🤖 AI Summary
Large language models (LLMs) still face significant limitations in complex mathematical reasoning—particularly tasks requiring multi-step deduction and deep conceptual understanding.
Method: We propose a multi-stage optimization framework to develop an open-source mathematical reasoning model series, integrating base model pretraining, instruction tuning, and chain-of-thought (CoT) modeling. Specifically: (i) we design a progressive reinforcement learning curriculum leveraging the GRPO algorithm with native 32K-context support; (ii) we conduct staged supervised fine-tuning and CoT-augmented training on a high-quality 210B-token corpus.
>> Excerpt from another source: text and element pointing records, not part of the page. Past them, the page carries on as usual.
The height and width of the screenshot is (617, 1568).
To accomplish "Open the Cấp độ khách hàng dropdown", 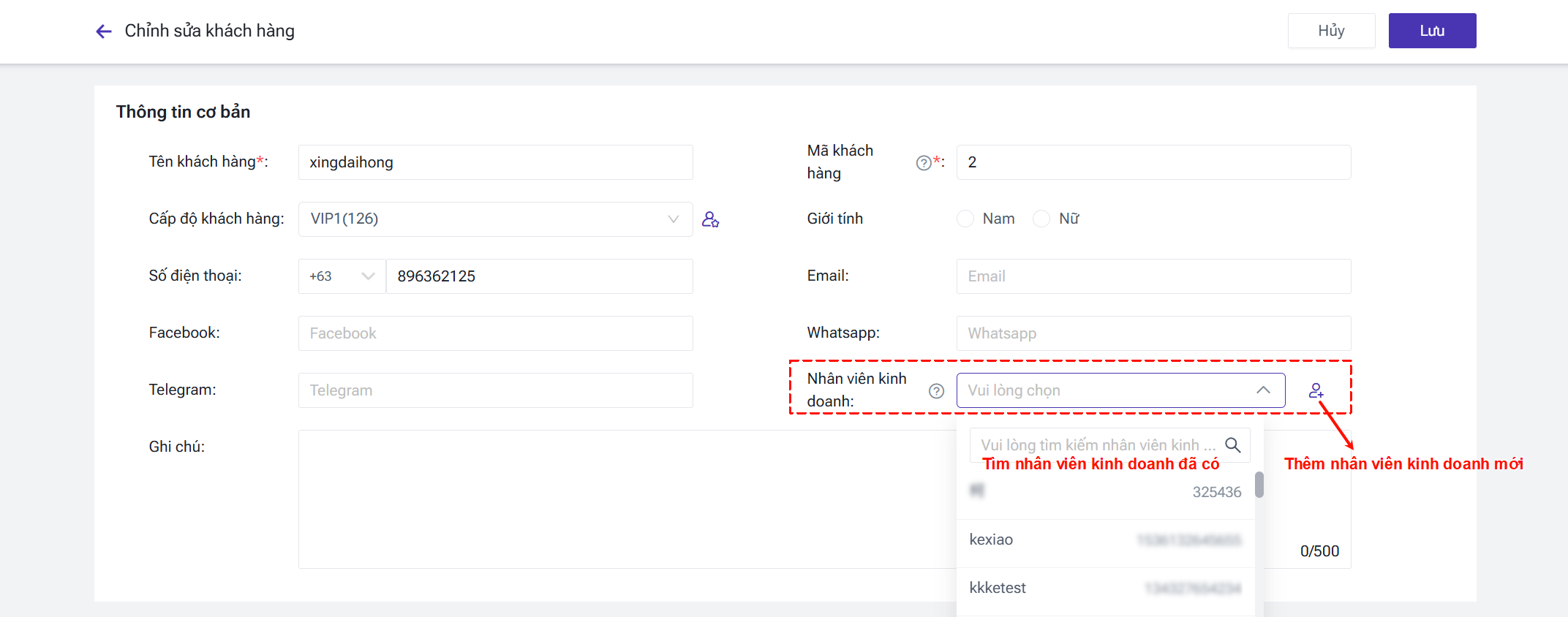I will click(x=495, y=219).
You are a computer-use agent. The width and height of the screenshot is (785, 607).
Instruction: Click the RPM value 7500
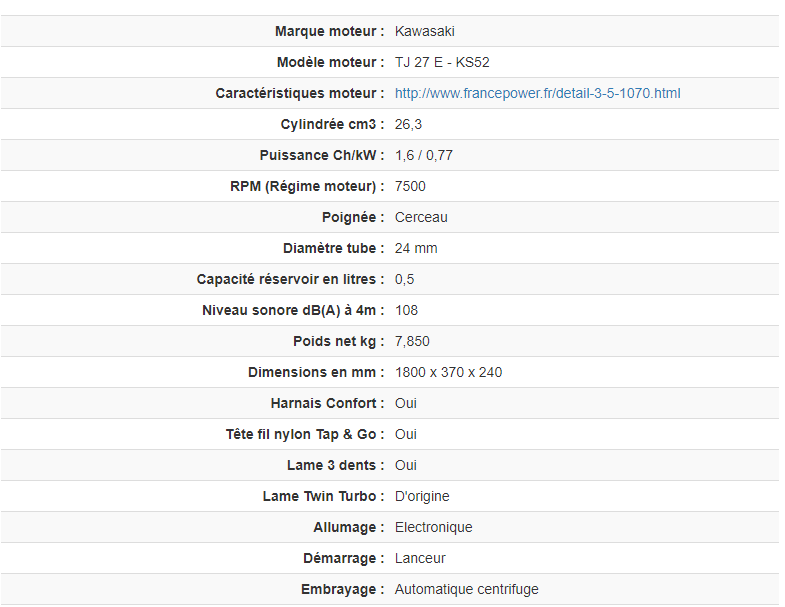[410, 186]
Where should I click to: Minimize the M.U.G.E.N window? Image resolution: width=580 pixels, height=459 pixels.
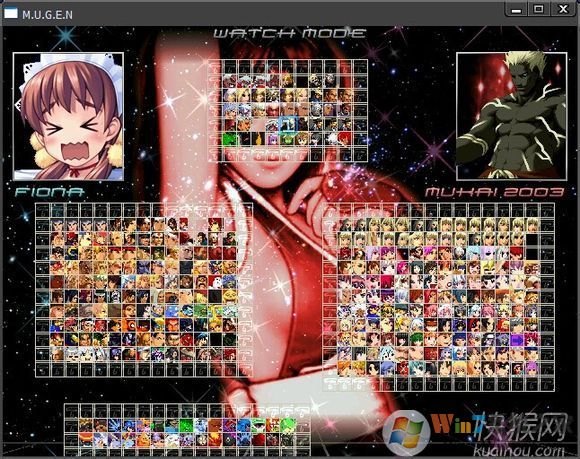click(516, 9)
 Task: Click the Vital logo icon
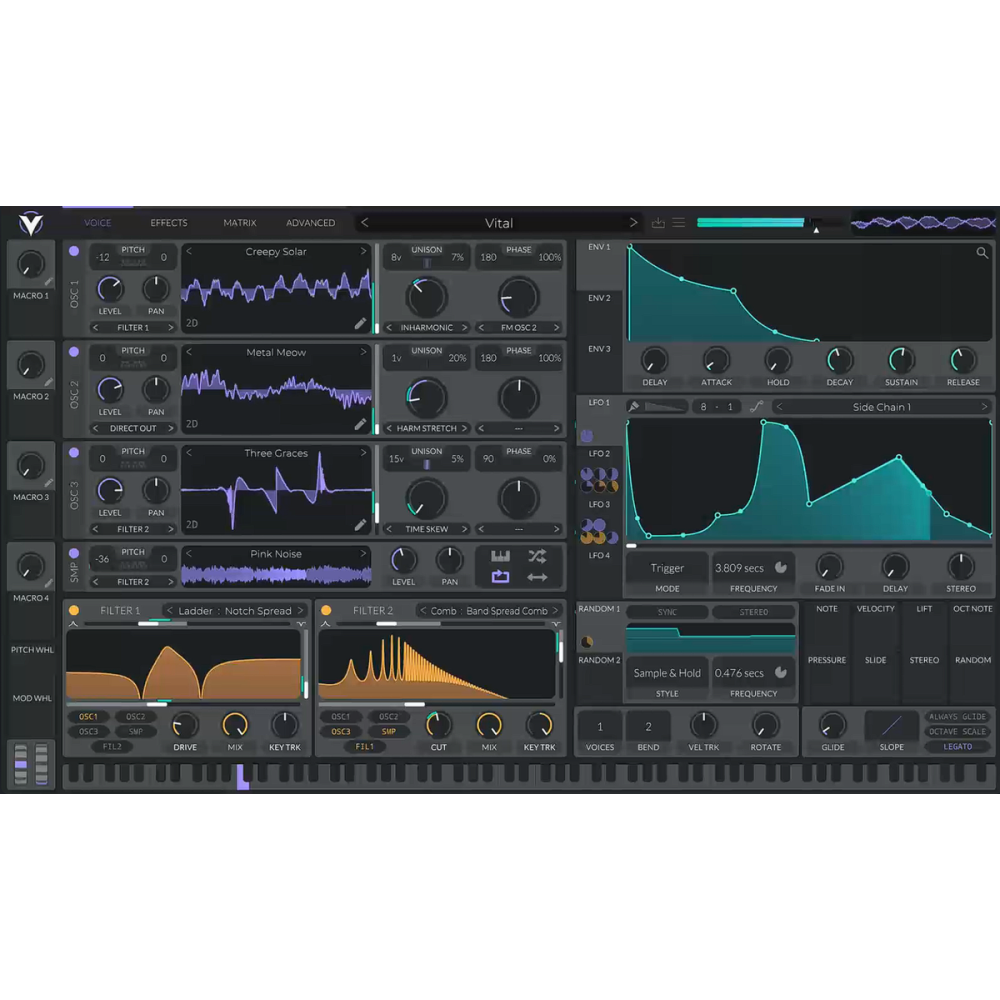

Contribution/Results: Our model achieves state-of-the-art performance among open-source models of comparable scale on competition-level mathematics benchmarks (e.g., MATH, AMC), outperforming both O1-mini and GPT-4o. To our knowledge, this is the first open-source system demonstrating scalable, robust, and deep mathematical reasoning capability.
📝 Abstract
Mathematical reasoning is a cornerstone of artificial general intelligence and a primary benchmark for evaluating the capabilities of Large Language Models (LLMs). While state-of-the-art models show promise, they often falter when faced with complex problems that demand deep conceptual understanding and intricate, multi-step deliberation. To address this challenge, we introduce JT-Math-8B, a series of open-source models comprising base, instruct, and thinking versions, built upon a systematic, multi-stage optimization framework. Our pre-training corpus is a high-quality, 210B-token dataset curated through a dedicated data pipeline that uses model-based validation to ensure quality and diversity. The Instruct Model is optimized for direct, concise answers through Supervised Fine-Tuning (SFT) and a GRPO-based reinforcement learning (RL) method. The Thinking Model is trained for complex problem-solving using a Long Chain-of-Thought (Long CoT) approach, combining SFT with a novel, multi-stage RL curriculum that progressively increases task difficulty and context length up to 32K tokens. JT-Math-8B achieves state-of-the-art results among open-source models of similar size, surpassing prominent models like OpenAI's O1-mini and GPT-4o , and demonstrating superior performance on competition-level mathematics.